Class plants sustainable garden
The official Brandeis Patchwork Garden, organized by Prof. Laura Goldin's (AMST) "Greening the Ivory Tower" class, broke ground on Sunday. The rain took a toll on the expected student attendance but didn't halt the progress. The garden aims to improve sustainability at the University and in the greater community, class member Sarit Luban '11 said in an interview with the Justice before the event.
"Long-term, we really want to branch out to as much of the community as we can. . Hopefully there will be ways for us to have partnerships with Aramark and sell food to [Cholmondeley's in the future]. For now, we are planning on it just being a co-op system," Luban said.
The project started Sunday with the planting of Swiss chard, lettuce, raspberries, blackberries, black raspberries and Nanking cherries. More bushes and strawberry plants have been donated and are on their way for spring, said class member Ellen Abramowitz '11.
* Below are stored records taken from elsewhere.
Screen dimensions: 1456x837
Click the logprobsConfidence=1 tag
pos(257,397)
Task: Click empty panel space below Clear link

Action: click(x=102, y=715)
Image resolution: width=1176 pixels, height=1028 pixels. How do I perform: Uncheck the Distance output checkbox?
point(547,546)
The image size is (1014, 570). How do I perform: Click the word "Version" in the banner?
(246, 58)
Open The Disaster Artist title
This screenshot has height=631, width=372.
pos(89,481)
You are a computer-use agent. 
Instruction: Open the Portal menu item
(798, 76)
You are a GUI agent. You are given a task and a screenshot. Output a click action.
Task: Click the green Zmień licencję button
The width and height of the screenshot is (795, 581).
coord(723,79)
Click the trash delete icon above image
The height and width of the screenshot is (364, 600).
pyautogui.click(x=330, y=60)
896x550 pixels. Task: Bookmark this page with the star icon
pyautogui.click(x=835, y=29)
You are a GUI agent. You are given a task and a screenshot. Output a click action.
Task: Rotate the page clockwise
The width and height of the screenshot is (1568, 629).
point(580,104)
"We will have hazel nut bushes and strawberry plants donated later this season for the spring by Beth Lowe, a local landscape architect and permaculture specialist," Abramowitz wrote in an e-mail to the Justice. The garden also makes use of dining hall composite waste from an earlier greening class project, Luban said.
Although the Student Union Senate rejected an Emergency Senate Money Resolution of $445 brought by the Dining Services Committee at the Oct. 11 Senate meeting, the garden ultimately received some funding from the Natural Living Club and the Union Finance Board to help move the project along.
Student Union Treasurer Daniel Acheampong '11 wrote in an e-mail to the Justice, "The Finance Board decided to help the initiative because the project is sustainable and beneficial for the Brandeis community. It does not only support Brandeis' mission to move towards a more eco-friendly environment, but it also educates students on ways to maintain the beauty of this campus. Thus, after we analyzed the request, we granted the club $600 in a general grant to execute the initiative."
Goldin said in a phone interview with the Justice that she doesn't expect any additional significant expenses once the garden is built; the initial costs of cold frames, railroad ties and construction of the beds have been covered.
Assuming the garden does well, her planned summer Justice Brandeis Semester "Environmental Health and Justice" students will help keep the garden going this summer. The students may work in partnership with Healthy Waltham, which helps Waltham youth and families improve health status, and might bring in Waltham youth to "work alongside us as we tend the garden," Goldin said in the phone interview.
Regarding future Garden projects, Abramowitz said, "We still have fencing materials we want to put up and there are some other things we want to do, so maybe we will try again to have another outside event even though the weather is getting colder. ...We might have some indoor events too, maybe a first picking chard festival."